[Pixel coordinate grounding data]
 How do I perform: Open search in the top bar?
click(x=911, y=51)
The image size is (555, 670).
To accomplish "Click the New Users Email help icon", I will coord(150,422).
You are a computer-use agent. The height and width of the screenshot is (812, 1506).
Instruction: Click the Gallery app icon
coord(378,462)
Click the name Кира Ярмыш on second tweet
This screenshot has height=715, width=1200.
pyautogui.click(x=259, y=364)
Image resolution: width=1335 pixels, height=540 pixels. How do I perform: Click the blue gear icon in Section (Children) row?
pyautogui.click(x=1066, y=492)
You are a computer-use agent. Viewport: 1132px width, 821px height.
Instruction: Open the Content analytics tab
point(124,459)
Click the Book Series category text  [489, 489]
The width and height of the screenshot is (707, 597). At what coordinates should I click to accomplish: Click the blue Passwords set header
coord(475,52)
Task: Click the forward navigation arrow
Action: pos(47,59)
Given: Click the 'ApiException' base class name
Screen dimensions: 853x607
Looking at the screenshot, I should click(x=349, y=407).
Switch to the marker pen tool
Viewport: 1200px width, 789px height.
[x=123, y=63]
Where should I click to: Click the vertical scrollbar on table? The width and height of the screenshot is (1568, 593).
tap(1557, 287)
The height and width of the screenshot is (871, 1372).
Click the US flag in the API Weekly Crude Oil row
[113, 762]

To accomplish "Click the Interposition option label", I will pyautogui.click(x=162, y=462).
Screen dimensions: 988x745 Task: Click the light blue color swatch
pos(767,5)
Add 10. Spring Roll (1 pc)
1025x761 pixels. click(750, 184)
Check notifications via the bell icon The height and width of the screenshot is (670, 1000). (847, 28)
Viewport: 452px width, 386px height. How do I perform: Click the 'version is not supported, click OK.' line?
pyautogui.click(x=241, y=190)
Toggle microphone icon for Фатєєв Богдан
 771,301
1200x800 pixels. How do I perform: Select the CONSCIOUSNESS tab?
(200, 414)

What this task involves. In the entries, find every line holding "computer" and copy it.

Response to the task.
You are a computer-use agent. The height and width of the screenshot is (812, 1506).
You are a computer-use agent. Viewport: 1132px width, 821px height.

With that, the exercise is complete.